Doctors in the United Kingdom are to use skin made from sharks to treat 27-year-old Kafeel Ahmed, a terror suspect horrifically burnt in the Glasgow airport attack.
Struggling to save Ahmed, surgeons have finally turned to this revolutionary treatment, known as Integra Dermal Regeneration Template, which costs over 20,000 pounds, British tabloid The Sun reported on Tuesday.
"It tricks the body into creating new skin cells," the tabloid quoted surgeon Steve Jeffrey, who spent nine months in Australia perfecting the treatment, as saying.
In fact, the expensive process involves doctors placing silicone implants with shark skin extracts on to the burns.
After two weeks, the outer silicone layer is removed and replaced with a layer of skin thinner than a graft.
A chemical in shark's skin prevents a scar from forming and allows the body to produce a skin-like tissue.

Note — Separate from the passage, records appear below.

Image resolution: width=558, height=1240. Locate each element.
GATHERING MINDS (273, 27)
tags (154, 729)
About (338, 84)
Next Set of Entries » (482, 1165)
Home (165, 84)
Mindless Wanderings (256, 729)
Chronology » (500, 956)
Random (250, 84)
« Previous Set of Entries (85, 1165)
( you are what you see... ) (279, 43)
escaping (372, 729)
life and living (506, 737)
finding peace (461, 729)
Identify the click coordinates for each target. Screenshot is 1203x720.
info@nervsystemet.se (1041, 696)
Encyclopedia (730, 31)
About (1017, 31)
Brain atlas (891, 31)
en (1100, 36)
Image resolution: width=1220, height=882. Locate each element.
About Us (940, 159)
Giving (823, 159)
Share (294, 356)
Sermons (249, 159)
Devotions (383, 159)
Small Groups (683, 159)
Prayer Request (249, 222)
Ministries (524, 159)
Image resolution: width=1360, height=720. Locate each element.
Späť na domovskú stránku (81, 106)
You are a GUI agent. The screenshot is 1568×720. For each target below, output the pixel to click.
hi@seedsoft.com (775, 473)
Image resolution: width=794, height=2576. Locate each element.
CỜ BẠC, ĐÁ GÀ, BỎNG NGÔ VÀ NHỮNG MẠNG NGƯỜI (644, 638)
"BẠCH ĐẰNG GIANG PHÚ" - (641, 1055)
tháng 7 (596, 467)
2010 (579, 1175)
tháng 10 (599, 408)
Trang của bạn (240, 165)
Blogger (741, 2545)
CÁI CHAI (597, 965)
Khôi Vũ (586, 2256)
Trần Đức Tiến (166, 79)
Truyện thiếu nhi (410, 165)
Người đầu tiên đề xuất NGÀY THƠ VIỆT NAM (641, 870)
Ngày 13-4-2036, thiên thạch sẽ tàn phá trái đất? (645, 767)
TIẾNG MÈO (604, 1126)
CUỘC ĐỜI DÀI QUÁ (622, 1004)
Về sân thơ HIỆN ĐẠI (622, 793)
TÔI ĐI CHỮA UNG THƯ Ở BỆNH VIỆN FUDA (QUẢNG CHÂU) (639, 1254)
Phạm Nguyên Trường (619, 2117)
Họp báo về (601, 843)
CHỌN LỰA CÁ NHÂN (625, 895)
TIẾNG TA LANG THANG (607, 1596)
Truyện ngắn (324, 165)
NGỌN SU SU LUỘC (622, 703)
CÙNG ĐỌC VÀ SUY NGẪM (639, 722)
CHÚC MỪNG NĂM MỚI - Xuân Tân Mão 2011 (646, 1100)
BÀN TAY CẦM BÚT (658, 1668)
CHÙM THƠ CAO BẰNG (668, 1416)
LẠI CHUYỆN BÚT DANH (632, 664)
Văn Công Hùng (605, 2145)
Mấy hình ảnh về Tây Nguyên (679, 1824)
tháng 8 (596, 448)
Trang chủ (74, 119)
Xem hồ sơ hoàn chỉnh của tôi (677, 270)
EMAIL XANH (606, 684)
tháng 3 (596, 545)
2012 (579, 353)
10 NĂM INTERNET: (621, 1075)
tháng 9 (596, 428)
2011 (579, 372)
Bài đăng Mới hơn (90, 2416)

"Ahmed is being treated with these grafts because there is nothing left on his body that can be used," the tabloid quoted a source, without revealing his name.
"He is receiving the latest technology to try to heal the skin -- but there is still little hope of him surviving," a Glasgow Royal Infirmary insider said.
"In the past, pig skin was used to treat severe burns, but shark skin treatment is used now," the insider added.
However, another insider said that Ahmed is in a coma.
"This person is effectively dead already," this sorce said.
Ahmed, a second cousin of Mohammed Haneef, who's currently held in Australia in connection with the foiled terror attack in the UK, allegedly drove a blazing jeep into the Glasgow airport recently.